Making the decision to apply for a job, pandemic edition

Man looking at this laptop from home

It’s a familiar scene: A friend or colleague sends you a job posting or you see a new position listing pop up on LinkedIn. It’s an intriguing opportunity, and the wheels in your brain start turning. Is this the right position for you? Will it help you meet your career goals? Should you apply?

Today, on top of the usual questions you ask yourself, you also need to consider the risks and rewards of starting a new job during a global pandemic. The impact of COVID-19 on the decision to apply for a job cannot be ignored, but the central question about whether to apply remains the same: What’s most important to you at this moment?

Indeed, many of the factors for applying for a job in 2020 are the same as they were before. Below are some best practices to consider when you apply for a job, with some special considerations for this unique time.

Research the organization

headshot of Moira Kelley
Kelley recommends researching a potential employer’s organizational values — especially during a pandemic.

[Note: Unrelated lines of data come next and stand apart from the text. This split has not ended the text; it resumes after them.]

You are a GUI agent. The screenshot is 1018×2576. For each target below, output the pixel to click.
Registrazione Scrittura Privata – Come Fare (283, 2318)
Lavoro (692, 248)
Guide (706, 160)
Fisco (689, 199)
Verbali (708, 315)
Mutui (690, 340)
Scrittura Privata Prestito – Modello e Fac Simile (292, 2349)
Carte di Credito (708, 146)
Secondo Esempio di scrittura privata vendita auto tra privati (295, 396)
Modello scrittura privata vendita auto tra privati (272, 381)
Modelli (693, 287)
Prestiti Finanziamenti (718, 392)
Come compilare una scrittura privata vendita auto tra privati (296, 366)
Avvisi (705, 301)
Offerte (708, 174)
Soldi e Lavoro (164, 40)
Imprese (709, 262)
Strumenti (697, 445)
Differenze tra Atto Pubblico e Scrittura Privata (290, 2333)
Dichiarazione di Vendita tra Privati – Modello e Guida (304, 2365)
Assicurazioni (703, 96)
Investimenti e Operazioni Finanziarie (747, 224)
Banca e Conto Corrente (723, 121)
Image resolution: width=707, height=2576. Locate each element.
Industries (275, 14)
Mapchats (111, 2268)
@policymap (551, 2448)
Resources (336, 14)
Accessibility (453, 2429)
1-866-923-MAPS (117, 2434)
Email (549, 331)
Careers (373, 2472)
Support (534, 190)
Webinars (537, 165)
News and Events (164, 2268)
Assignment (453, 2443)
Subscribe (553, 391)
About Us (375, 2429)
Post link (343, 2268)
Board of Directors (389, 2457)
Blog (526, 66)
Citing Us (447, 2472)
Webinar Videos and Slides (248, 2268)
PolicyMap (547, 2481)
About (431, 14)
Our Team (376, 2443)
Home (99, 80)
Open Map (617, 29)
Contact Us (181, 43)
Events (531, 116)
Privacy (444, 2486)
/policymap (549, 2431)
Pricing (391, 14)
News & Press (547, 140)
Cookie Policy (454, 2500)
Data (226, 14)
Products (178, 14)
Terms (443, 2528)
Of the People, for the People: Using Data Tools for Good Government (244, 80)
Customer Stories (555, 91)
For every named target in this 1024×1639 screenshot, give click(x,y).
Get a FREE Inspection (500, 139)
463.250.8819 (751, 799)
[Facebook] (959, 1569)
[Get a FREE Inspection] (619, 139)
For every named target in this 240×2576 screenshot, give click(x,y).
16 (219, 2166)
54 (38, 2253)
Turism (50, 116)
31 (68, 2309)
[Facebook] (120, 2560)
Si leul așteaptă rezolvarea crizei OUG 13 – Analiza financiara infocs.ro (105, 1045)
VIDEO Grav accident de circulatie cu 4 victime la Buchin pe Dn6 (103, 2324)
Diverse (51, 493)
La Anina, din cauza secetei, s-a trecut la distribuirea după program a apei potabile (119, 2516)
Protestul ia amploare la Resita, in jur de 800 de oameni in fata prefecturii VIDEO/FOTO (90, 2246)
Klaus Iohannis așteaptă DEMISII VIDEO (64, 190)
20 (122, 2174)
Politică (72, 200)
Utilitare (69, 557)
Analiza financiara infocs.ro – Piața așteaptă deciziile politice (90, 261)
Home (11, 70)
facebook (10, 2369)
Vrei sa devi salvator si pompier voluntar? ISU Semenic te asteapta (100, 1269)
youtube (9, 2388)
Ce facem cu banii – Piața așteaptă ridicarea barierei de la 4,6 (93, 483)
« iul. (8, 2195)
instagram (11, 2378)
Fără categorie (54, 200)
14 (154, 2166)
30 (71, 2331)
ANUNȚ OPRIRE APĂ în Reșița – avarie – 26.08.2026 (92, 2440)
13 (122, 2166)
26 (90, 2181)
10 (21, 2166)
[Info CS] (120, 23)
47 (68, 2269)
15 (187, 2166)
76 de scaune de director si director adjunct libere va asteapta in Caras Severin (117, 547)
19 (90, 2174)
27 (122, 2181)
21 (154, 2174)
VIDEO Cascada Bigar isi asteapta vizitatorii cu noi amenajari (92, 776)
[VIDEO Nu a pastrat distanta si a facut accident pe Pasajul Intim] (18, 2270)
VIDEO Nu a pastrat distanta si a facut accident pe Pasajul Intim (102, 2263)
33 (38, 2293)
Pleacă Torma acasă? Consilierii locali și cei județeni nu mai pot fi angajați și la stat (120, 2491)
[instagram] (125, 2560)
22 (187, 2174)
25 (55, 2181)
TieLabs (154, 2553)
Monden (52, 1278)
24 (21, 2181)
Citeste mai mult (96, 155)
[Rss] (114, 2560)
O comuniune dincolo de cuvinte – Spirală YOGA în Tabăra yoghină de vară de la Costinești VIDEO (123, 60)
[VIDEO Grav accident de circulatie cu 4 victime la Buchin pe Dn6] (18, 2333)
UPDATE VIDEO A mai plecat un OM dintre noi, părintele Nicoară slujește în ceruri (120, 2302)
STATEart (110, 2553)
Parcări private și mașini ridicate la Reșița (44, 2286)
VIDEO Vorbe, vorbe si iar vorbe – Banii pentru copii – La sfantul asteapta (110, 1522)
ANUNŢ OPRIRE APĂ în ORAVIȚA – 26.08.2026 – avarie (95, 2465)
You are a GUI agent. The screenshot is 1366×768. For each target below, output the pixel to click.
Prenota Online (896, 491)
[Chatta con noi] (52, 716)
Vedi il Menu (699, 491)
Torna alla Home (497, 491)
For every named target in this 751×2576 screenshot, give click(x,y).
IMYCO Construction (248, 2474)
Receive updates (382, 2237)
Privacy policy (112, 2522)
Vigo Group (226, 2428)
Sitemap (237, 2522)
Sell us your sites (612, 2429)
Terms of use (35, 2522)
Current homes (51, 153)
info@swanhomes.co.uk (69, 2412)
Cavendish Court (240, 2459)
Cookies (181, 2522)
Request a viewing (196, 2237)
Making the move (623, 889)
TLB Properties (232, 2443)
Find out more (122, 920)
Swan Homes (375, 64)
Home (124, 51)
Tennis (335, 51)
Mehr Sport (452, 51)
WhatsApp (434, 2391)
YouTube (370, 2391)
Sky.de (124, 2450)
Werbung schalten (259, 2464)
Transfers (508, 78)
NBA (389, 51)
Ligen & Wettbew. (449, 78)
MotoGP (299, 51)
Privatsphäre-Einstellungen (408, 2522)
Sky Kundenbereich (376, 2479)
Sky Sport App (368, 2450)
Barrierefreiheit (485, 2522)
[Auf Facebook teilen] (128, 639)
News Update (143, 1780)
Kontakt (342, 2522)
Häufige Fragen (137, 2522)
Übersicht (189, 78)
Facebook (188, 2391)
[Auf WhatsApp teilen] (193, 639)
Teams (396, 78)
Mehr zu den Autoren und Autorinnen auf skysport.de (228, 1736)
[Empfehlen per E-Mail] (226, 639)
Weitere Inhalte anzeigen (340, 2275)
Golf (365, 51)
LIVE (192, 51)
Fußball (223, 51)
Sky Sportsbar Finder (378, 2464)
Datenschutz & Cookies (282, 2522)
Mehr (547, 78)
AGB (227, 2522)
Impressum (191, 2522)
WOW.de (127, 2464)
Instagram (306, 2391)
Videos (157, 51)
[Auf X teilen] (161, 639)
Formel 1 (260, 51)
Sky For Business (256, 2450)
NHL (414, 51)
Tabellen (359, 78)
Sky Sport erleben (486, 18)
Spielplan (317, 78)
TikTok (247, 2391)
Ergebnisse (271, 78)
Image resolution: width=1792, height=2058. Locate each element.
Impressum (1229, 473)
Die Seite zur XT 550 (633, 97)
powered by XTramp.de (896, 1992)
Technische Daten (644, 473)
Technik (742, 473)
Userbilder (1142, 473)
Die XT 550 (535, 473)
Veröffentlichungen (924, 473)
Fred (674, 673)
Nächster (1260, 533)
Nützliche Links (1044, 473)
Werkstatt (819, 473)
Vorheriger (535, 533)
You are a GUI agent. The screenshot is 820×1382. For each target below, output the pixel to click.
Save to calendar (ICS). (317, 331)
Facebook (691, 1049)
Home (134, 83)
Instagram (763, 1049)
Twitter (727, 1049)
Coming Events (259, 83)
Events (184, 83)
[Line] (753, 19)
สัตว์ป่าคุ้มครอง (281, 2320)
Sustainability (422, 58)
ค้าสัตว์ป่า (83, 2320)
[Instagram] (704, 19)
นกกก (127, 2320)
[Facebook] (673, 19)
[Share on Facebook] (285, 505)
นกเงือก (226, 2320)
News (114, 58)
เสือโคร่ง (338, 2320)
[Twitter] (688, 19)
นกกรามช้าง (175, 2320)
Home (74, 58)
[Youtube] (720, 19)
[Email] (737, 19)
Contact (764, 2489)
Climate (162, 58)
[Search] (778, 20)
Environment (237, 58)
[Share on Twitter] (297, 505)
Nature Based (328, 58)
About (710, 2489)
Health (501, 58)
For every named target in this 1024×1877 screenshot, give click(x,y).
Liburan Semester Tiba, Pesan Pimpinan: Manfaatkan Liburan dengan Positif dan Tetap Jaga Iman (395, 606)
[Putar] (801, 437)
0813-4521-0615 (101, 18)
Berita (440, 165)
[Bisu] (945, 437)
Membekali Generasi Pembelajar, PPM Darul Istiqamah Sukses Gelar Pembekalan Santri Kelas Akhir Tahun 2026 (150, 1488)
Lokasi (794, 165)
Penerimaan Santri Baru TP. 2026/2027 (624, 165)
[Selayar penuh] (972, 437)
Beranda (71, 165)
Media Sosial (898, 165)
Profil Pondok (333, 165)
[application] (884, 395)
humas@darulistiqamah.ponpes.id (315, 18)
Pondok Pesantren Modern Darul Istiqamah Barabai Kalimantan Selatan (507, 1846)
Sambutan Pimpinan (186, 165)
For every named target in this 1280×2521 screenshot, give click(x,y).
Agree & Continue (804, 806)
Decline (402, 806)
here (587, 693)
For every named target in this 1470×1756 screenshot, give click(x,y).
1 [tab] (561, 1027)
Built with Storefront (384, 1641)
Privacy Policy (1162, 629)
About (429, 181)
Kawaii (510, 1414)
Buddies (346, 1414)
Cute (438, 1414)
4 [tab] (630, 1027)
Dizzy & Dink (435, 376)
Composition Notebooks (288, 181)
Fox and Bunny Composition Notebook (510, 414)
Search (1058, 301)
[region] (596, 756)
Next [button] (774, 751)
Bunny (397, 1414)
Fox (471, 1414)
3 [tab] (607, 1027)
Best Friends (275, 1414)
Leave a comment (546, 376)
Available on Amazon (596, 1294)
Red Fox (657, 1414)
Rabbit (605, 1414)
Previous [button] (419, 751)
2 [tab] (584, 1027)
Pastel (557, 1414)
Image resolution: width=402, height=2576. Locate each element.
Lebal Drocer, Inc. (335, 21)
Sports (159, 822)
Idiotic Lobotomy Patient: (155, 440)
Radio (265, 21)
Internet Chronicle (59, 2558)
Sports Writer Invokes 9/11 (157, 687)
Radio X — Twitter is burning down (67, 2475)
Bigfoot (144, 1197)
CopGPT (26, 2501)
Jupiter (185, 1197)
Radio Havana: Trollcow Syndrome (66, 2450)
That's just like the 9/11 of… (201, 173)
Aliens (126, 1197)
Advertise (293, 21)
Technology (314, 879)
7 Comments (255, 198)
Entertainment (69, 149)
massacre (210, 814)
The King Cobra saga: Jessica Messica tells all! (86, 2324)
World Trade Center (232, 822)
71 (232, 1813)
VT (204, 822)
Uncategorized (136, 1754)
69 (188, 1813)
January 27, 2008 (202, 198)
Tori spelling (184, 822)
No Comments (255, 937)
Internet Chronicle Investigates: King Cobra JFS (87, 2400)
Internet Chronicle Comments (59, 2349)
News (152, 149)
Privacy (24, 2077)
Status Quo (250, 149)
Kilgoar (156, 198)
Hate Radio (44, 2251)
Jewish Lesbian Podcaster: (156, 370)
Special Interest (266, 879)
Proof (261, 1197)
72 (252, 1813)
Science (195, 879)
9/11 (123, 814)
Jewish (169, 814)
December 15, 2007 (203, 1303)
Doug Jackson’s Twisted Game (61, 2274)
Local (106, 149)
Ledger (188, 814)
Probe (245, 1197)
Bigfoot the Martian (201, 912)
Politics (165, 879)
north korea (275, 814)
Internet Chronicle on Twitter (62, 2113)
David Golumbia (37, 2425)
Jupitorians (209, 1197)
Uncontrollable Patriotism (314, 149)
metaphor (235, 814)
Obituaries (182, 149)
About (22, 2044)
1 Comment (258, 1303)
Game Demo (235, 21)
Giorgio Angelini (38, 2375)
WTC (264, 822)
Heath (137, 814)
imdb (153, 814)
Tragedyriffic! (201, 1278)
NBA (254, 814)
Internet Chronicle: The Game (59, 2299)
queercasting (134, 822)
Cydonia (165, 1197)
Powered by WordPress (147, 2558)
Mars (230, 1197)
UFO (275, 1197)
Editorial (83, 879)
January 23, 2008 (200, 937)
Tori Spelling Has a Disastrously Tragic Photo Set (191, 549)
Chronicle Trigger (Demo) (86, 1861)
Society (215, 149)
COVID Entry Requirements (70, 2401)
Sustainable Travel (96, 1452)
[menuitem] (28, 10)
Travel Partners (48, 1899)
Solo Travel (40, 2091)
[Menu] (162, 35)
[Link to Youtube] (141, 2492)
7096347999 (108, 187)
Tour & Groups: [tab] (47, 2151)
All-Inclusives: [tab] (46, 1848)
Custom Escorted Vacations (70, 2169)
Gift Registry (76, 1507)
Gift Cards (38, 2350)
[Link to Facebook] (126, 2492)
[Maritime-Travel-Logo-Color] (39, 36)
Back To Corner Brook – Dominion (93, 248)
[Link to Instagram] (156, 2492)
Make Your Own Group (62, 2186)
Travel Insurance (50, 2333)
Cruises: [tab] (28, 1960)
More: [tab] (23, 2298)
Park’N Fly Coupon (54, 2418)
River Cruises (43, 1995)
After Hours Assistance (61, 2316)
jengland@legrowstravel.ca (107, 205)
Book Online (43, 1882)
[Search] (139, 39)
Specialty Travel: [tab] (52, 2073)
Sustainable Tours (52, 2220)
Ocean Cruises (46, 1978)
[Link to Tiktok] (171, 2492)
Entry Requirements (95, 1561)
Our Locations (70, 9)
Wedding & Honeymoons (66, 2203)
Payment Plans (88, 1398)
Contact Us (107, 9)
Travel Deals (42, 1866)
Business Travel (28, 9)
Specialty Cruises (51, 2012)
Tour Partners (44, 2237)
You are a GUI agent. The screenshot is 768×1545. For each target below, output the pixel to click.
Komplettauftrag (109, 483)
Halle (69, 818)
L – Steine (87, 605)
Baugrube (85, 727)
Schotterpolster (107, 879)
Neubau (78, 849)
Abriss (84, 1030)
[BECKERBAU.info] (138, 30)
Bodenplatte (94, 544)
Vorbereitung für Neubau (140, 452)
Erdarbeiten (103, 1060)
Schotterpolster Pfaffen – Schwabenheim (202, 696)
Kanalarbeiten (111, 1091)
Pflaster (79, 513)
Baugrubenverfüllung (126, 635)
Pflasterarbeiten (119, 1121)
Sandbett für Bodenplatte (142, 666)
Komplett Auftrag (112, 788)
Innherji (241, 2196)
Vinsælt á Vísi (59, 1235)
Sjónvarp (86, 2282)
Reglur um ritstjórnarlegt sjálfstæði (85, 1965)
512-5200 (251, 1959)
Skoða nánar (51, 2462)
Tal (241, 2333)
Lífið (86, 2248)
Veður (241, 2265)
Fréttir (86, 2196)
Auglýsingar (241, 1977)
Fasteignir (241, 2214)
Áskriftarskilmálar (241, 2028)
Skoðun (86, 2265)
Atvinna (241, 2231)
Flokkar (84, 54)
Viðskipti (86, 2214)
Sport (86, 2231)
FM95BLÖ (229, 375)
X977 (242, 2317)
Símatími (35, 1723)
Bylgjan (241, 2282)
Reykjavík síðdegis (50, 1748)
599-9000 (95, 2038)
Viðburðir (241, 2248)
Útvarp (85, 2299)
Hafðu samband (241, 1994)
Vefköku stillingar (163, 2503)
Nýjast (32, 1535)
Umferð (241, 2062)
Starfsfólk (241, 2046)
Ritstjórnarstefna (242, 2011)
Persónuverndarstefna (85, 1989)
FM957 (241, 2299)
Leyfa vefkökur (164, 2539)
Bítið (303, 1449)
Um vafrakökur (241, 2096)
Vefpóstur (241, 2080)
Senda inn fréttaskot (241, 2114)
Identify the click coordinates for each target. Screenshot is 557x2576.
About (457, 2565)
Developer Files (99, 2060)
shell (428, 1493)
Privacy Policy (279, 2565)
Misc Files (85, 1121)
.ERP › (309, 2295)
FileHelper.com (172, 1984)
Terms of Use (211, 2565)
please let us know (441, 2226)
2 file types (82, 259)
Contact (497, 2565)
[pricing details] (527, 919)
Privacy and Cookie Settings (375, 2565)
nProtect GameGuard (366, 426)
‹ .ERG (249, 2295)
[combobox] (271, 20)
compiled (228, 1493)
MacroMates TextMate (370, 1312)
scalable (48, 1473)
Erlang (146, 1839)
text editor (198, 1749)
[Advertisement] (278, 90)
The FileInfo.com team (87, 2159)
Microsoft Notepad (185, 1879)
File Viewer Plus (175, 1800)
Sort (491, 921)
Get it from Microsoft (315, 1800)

A little online sleuthing can help give you an idea of whether your personality and values align with that of the organization. (Organizational values may be especially important to consider in a time of pandemic.) How does the company treat its employees? Do workers have a high level of satisfaction or is turnover particularly high?

Refer to the organization’s website and social media accounts for its mission and values, and try to talk with someone who works there to get their take on worker satisfaction. Conduct an informational interview or ask someone in your network to connect you with a current employee. Look at sites like Glassdoor for company data and employee reviews.

Evaluate personal priorities

Getting back to that question of what’s most important to you at this moment, think about what’s leading you to consider a new position. Is it more money or better health insurance? Maybe you’re looking for more responsibility or management experience. Depending on your particular priorities, you’ll want to evaluate benefits and job perks, how performance is evaluated, whether professional development is encouraged and/or the path for advancement.

Consider COVID response

Talking to someone who works at the company can give you insight into how the organization has supported employees during the pandemic. Do workers feel safe and are they working remotely? When would you be expected to return to the physical location and with what precautions in place? How likely is it that your position will be eliminated if the pandemic drags on? Consider the growth of the particular industry or company. A move into health care is probably a good bet right now, but hospitality could be more risky.

Like everything else, the decision to apply for a job has been complicated by the pandemic — but it’s not an insurmountable obstacle. Keep your priorities for this moment at top of mind, do your research and ask questions. If all checks out, throw your hat in the ring. Don’t allow COVID to keep you from a great opportunity.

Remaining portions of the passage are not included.